Many experts, including those here on Havana Times, have highlighted the fact that the Cuban government has wasted a great opportunity to take concrete steps towards improving our economy. These could include tearing down the country’s internal blockade, and opening up and giving the national private sector further opportunities, not only to foreign businesses. Creating a pressing legal framework is essential that protects entrepreneurs, especially when the Revolution has stripped thousands of business owners of their assets in the past which they’d worked so hard to build with years of sacrifice.
This same law which makes possible the offering jobs through a state-run recruitment company and which robs workers of 90% of the real salary foreign investors pay, is completely unacceptable. And it has already begun to create problems, because if you don’t pay then it’s hard to demand quality of work or prevent employees from stealing. The foreign business person pays his/her employees well [through the government agency] but the employees aren’t well paid.
This is just one of the paradoxes we see on a daily basis, the result of which is this new crisis, which doesn’t make sense in our economy. Especially in the field of energy, at a time when oil prices have dropped and we’re not a major oil exporting country to be directly affected. This has more to do with the “shortage of milk in the teat of the moment” than with a real situation that justifies it in our own back yard.

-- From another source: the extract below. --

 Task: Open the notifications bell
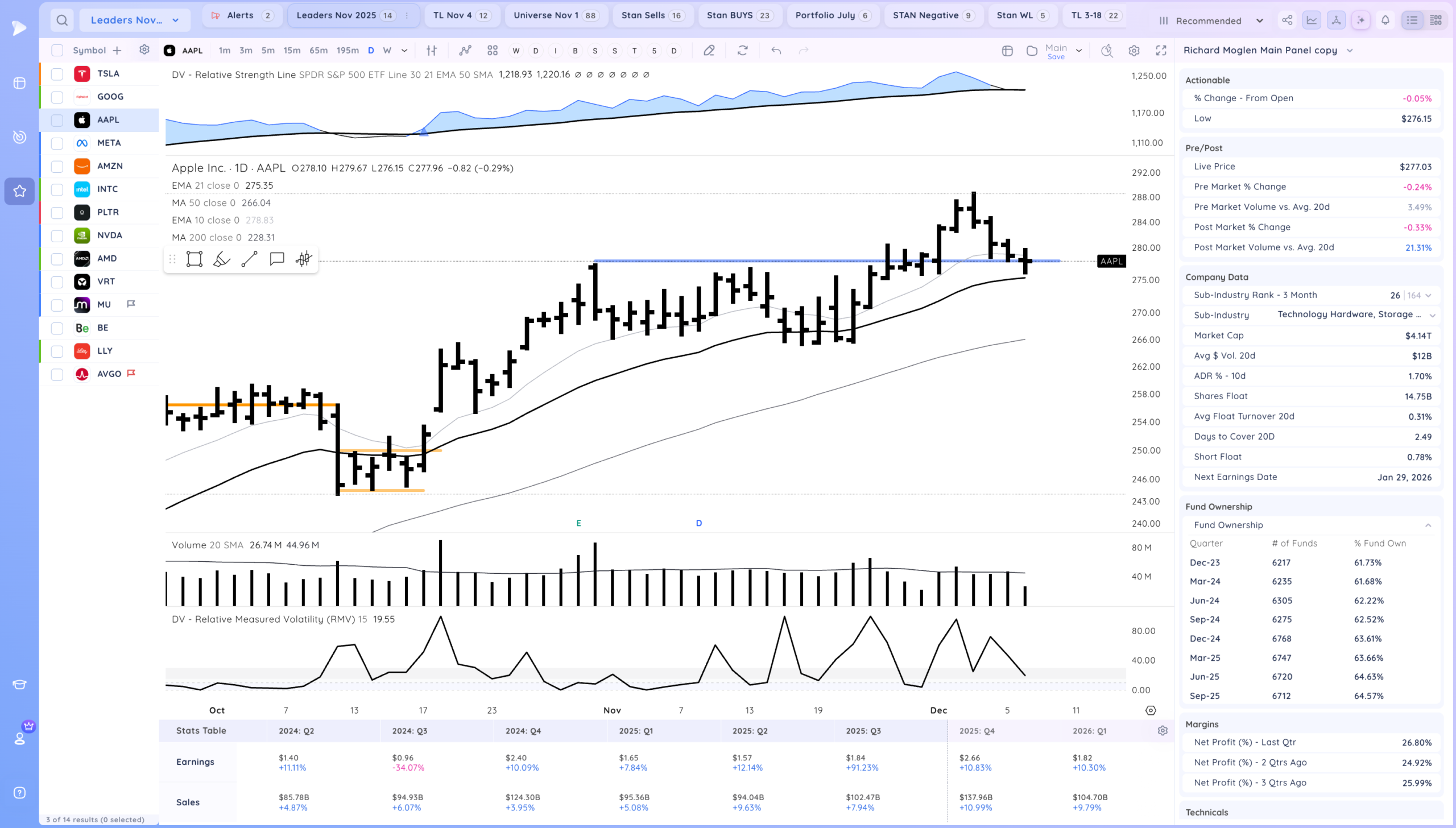pyautogui.click(x=1385, y=20)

Companies with only 50% of their fuel supply without having their production plan cut; seriously reduced public transport services because it runs off stolen petrol which has become harder to obtain; forced electricity saving, air conditioning switched off in the middle of a suffocating summer and dark streets at night. Products which had their prices lowered a little are barely even seen in stores, the majority of them have disappeared and remain in the realm of politicking.

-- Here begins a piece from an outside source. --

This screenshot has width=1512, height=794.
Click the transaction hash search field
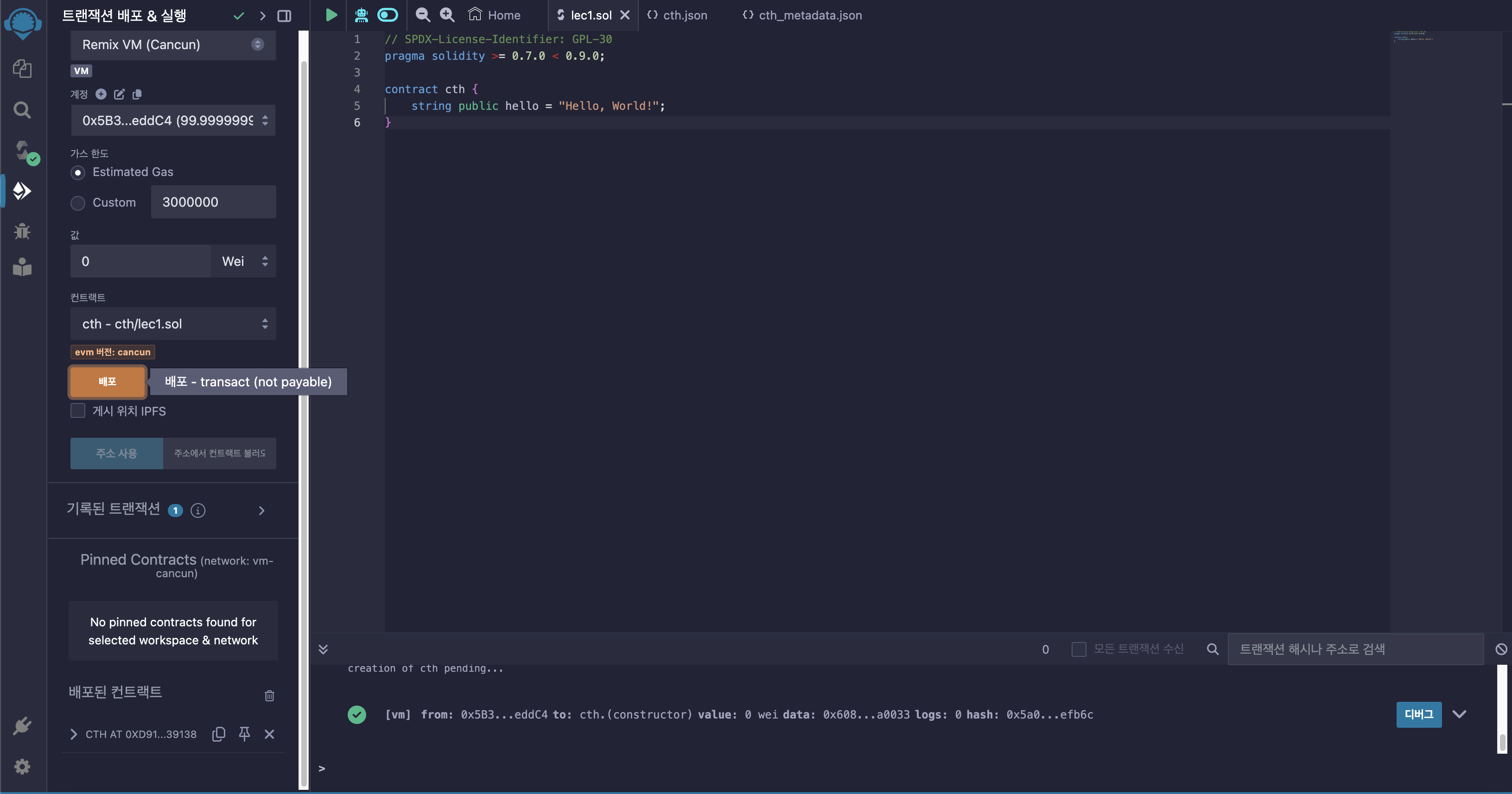click(x=1355, y=649)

Raul has been in power for ten years now and he hasn’t managed to do a single thing; no positive results can be seen in anything tangible and it’s about time that we see whether we’re walking along the right track. “Slowly but without stopping” is his slogan, however, no matter how slow he’s going, we should have got somewhere by now. It’s been ten years, not ten months! It’s totally understandable why people throw themselves on suicidal adventures through jungles and across seas, exposed to whatever’s out there lurking about.
Obama wanted to help us to understand that the solution to our problems is something that comes from us; that we have to rescue our sovereign importance. Everything seems to point to the fact that this has had more of an impact on our government (albeit negative) than on our people, who were the true addressees of his message. We Cubans have done very little since then to take the reigns of power into our own hands about what affects us; however, the change in the government’s attitude has been quite significant, which is now much more withdrawn, shut off and wary than they were in the days leading up to Obama’s visit.
It’s been almost two years now since that initial event awoke our hopes. Years come and go for us Cubans and it’s as if we have long Biblical like lives, as if we were Methuselah. Ten years and nothing, two years and nothing, 56 years and nothing; entire lives are lost in this misery, waiting for better times.
In our desperation, tired of them only offering us “resistance”, we’ll hold onto any life saving device. Reestablishing diplomatic ties between Cuba and the US; Obama’s visit and the appearance of an opportunity to seriously change our economy, led us to dream once again of an end to our suffering. However, what has become a tradition here in Cuba has happened again: hope has disappeared.